Experimental studies on water matrix and influence of textile effluents on photocatalytic degradation of organic wastewater using Fe-TiO2 nanotubes: Towards commercial application

The application of photocatalysis for the effective removal of textile dyes is dependent on various parameters related with both water quality and different chemicals discharge during the dying process. Because the oxidation rates of the particular mixtures mainly influenced by the elements of the water matrix. These elements comprised of organic, inorganic salts, heavy metals, and ions. The impact of water matrices (Tap water, DI water, seawater, surface water, and ultra-pure water) on the Congo red decolorization, total organic carbon, and chemical oxygen demand removal efficacy has been assessed using Fe-TiO2 nanotubes as a photocatalyst. The photocatalytic degradation rate decreased in unclean water due to the interferences of dissolved organics and minerals. However, all the environmental water matrices depict the significant decrease in turbidity and conductivity after treating with photocatalytic process.

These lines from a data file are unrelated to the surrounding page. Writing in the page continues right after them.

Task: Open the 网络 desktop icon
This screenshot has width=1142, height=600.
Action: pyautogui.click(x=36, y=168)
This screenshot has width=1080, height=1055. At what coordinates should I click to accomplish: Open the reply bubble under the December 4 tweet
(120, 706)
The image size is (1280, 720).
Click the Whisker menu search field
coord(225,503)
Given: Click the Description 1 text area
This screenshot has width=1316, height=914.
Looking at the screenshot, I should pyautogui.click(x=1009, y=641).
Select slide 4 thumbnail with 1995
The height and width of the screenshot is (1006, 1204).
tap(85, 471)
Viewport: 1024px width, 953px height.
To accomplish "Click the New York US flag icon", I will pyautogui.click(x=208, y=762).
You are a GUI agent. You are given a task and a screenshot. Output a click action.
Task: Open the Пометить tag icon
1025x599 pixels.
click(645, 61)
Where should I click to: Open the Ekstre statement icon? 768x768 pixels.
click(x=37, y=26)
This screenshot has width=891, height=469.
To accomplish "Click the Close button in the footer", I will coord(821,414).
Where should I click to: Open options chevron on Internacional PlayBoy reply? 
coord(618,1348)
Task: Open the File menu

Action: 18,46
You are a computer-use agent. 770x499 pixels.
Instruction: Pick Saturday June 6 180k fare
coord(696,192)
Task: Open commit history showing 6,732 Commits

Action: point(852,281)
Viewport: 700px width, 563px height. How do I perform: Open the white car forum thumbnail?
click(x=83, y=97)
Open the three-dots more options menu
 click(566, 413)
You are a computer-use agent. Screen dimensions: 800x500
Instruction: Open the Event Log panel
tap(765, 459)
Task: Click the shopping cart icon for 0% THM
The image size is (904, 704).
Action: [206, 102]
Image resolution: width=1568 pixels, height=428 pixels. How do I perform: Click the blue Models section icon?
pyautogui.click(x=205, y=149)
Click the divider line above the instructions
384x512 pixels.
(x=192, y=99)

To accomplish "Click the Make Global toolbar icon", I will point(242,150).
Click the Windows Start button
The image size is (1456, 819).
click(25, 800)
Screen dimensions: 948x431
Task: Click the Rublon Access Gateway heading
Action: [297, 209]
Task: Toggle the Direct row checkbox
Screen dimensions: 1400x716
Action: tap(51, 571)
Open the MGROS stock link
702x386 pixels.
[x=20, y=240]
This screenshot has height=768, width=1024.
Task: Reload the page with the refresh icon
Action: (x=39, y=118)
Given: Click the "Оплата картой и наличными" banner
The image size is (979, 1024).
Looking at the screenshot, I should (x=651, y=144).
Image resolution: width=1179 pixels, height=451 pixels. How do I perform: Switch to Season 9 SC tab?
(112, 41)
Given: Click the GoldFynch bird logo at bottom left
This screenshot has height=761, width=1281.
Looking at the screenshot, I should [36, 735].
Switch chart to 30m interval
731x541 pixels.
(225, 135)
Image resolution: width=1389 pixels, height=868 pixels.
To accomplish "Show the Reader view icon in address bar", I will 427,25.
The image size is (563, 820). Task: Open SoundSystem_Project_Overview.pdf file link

The photoactivity and capacity for decantation are the two crucial elements that have an impact on the practical efficiency of photocatalysts. Moreover, the textile wastewater contains a large quantity of dyes mixed with number of detrimental chemicals and other effluents discharged into the water which consequently pollute ecosystem and cause serious risks to human health. For environmental applications, we investigated individually the impact of various harmful chemicals commonly discharged from each step of textile wet processing which can have inhibiting or promoting effect on the azo dye photocatalytic degradation.

Automated summary

The application of photocatalysis for the removal of textile dyes is influenced by various parameters related to water quality and chemicals discharge during the dying process. Water matrices play a significant role in the performance of photocatalytic processes, with the key factors being photoactivity and decantation capacity of the catalysts. The impact of different water matrices on the decolorization efficacy and removal of organic compounds has been evaluated in this study.